30 mars 1986 Paru dans le N°99 à la page 33 ( mots)
Rédigé par : Y. RICHARD et B.-r. FRICK

La pollution des eaux souterraines par les hydrocarbures chlorés (solvants chlorés), constatée pour la première fois en RFA à la fin de la précédente décennie, a conduit quelques distributeurs d’eau potable, soit à interrompre les prélèvements, soit à traiter l'eau avant distribution. Cette situation, qui paraissait spécifique à la RFA, s’est par la suite étendue à d'autres pays européens ainsi qu’aux États-Unis.

En RFA, la concentration maximale admissible des solvants chlorés dans l'eau potable est de 25 µg/l. Ce taux peut être atteint en traitant l'eau brute polluée, en faisant usage de deux techniques : le stripping par air et l’adsorption sur charbon actif en grains.

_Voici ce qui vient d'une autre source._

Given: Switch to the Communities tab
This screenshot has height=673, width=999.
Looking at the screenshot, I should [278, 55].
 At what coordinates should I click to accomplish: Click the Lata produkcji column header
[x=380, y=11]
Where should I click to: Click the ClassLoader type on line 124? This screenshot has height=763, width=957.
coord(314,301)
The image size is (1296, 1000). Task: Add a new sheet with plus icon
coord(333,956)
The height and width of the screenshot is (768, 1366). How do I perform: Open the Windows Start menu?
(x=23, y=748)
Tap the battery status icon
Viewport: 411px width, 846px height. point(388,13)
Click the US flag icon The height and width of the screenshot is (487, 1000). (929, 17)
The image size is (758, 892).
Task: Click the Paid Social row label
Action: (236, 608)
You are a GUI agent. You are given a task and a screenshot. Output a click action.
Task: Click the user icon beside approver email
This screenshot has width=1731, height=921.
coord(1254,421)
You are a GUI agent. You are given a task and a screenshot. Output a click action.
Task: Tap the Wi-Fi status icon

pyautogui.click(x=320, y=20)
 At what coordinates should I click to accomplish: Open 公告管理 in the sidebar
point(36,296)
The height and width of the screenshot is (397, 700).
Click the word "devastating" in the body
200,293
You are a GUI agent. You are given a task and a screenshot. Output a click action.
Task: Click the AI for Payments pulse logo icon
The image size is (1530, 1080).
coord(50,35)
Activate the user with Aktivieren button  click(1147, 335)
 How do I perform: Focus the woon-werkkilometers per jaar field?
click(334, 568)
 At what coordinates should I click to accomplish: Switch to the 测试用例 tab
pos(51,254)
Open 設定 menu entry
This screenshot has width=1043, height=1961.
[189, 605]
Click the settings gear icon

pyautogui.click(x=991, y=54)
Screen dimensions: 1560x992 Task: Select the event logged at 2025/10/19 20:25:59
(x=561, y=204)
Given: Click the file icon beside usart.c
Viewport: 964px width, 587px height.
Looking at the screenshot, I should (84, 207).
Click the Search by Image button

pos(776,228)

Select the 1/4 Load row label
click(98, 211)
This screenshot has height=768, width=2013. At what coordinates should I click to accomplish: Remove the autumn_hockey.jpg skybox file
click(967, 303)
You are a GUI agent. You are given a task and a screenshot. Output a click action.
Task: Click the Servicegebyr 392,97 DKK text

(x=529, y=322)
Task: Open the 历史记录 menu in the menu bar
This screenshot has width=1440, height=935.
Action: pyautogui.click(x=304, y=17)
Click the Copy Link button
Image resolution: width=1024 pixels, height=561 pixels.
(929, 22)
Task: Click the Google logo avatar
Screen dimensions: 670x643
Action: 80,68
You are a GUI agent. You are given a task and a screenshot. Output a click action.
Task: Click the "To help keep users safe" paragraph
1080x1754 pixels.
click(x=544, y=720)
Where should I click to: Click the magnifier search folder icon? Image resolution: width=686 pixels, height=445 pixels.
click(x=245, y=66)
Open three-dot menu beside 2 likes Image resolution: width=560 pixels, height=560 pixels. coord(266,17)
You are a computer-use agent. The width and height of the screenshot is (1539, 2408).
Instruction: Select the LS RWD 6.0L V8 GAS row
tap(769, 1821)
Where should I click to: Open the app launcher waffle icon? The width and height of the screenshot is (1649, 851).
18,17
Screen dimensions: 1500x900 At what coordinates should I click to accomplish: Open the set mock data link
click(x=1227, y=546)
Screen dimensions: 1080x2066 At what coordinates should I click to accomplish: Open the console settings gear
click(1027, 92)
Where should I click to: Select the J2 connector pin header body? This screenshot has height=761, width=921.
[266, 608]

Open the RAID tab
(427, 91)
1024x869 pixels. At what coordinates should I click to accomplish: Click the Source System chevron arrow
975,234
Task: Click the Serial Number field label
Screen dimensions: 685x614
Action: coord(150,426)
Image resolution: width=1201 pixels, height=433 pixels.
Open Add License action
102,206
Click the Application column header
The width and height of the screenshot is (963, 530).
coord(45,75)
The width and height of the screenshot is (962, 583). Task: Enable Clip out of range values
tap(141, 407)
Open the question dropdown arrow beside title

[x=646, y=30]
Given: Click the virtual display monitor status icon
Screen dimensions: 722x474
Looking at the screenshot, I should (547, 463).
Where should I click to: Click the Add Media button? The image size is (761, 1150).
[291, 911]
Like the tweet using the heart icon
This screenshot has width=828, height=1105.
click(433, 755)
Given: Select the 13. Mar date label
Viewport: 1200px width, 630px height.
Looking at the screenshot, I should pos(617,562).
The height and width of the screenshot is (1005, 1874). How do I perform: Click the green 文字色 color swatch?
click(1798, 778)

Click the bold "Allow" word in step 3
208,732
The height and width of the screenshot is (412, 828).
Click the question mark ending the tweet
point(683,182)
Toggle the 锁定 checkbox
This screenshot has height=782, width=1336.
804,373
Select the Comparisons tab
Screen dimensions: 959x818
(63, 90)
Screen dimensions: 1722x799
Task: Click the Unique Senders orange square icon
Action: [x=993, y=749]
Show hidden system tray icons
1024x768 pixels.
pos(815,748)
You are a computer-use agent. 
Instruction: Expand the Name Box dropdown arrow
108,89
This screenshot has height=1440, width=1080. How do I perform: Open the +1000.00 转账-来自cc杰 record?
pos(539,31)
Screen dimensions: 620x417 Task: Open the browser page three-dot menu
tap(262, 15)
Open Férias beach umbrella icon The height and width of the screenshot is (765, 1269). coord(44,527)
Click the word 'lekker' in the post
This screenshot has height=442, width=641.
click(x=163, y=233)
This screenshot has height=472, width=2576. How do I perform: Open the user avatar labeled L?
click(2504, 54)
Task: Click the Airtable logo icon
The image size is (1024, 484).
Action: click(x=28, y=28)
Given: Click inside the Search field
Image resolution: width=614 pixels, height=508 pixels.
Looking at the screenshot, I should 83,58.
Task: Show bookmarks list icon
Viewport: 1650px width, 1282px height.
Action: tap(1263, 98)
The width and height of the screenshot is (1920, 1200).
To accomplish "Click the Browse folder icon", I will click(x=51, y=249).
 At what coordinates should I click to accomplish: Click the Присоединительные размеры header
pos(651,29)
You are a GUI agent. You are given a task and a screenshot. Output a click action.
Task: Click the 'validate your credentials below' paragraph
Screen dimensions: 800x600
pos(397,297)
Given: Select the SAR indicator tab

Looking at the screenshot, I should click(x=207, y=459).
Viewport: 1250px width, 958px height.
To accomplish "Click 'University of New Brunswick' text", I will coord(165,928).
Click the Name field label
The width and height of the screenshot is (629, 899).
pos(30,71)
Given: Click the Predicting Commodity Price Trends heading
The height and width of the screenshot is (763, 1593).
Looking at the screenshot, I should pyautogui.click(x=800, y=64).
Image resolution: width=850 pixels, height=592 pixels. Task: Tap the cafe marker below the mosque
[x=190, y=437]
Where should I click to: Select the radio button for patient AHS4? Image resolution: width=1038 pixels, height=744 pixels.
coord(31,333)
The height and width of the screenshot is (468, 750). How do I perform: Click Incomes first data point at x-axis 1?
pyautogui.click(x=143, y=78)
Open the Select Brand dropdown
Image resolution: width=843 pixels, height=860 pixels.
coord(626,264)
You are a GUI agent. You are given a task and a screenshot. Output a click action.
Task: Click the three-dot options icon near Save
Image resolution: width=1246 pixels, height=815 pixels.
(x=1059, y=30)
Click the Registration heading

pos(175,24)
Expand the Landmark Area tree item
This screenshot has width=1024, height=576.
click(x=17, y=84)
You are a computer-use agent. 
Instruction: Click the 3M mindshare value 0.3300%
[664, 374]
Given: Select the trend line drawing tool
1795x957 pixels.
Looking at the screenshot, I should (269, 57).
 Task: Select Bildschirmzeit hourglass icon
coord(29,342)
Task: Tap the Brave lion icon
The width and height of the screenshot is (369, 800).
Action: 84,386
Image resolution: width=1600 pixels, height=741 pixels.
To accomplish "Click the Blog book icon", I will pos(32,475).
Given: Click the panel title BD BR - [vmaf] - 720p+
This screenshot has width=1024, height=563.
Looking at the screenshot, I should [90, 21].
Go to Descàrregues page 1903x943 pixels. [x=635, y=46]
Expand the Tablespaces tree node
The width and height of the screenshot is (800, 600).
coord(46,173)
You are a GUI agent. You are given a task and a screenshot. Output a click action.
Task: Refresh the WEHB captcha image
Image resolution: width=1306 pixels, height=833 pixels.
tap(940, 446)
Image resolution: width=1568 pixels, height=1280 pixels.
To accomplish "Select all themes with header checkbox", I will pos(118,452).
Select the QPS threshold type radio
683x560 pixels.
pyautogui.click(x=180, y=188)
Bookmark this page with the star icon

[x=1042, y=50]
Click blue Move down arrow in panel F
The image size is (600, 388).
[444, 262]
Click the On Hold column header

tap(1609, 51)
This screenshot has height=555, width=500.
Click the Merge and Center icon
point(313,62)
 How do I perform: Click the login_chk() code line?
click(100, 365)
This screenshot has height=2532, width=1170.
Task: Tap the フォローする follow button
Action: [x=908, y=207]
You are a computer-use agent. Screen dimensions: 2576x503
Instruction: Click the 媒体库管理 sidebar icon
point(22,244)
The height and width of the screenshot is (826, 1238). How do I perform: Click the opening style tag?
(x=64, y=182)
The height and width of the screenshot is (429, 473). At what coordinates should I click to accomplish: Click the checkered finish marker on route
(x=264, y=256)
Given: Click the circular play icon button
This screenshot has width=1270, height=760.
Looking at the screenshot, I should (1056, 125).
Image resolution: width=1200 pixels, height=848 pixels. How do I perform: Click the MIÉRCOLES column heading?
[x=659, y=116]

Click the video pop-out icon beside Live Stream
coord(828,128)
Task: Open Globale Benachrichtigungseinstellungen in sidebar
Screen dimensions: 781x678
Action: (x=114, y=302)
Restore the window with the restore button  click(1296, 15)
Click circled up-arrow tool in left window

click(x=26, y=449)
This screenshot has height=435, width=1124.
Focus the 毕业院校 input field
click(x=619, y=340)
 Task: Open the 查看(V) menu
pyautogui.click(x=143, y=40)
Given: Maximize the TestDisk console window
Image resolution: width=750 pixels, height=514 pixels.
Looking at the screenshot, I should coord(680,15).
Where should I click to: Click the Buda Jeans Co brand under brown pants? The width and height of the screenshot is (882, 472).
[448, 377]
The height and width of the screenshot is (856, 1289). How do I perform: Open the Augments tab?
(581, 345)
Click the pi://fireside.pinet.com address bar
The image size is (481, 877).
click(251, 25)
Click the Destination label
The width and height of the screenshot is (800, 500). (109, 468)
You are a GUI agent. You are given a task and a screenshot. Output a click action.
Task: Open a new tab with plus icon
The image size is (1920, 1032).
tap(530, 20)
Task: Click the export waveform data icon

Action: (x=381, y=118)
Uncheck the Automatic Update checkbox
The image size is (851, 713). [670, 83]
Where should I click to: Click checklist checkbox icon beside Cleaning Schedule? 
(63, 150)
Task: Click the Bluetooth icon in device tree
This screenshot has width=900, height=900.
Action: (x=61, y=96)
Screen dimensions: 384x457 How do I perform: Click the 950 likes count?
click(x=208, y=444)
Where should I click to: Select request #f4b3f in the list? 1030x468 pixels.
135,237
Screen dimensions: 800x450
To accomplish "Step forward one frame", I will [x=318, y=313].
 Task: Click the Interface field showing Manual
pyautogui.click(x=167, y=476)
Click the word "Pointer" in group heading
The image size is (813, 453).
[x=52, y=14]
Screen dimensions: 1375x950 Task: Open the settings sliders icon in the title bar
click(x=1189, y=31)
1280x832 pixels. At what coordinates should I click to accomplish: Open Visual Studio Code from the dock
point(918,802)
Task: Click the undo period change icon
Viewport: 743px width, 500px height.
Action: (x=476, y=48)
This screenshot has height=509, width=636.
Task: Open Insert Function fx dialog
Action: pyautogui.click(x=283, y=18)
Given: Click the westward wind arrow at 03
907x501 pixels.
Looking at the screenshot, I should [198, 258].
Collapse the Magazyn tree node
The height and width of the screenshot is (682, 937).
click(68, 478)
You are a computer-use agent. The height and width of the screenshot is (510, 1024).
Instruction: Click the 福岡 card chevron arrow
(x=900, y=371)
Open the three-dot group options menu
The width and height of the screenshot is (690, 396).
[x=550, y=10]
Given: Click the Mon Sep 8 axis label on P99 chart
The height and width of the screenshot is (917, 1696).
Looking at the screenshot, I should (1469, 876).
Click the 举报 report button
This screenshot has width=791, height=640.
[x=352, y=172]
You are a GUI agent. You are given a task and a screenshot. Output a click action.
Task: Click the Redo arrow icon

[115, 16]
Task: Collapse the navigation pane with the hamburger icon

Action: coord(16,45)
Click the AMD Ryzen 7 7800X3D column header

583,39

Cette dernière est assurément la plus complète, car elle permet également d’éliminer les substances non volatiles qui accompagnent souvent les solvants, mais elle peut atteindre un coût élevé, en particulier si les concentrations dépassent 100 µg/l. Par contre, le stripping par l'air est plus économique pour autant qu’il s’agit d’éliminer les produits volatils. Lorsqu’un traitement secondaire sur CAG peut s’avérer nécessaire, le stripping préalable contribue à le rendre moins onéreux.

Nous décrirons ci-après les principes du procédé de stripping par aération intense et nous présenterons ensuite deux applications industrielles du procédé telles qu’elles ont été réalisées récemment en RFA.

Le stripping par aération intense

L'élimination par l'air de substances volatiles dissoutes dans l'eau s'effectue dans des tours où l’eau ruisselle sur des lits garnis de matériaux qui ont pour but de réaliser une importante surface de contact entre l'eau et l'air. Il existe deux types de procédés, l'un à co-courant, où l'eau et l'air sont ajoutés à la tête de la tour, et l'autre à contre-courant, où l'air est insufflé à la base de la colonne.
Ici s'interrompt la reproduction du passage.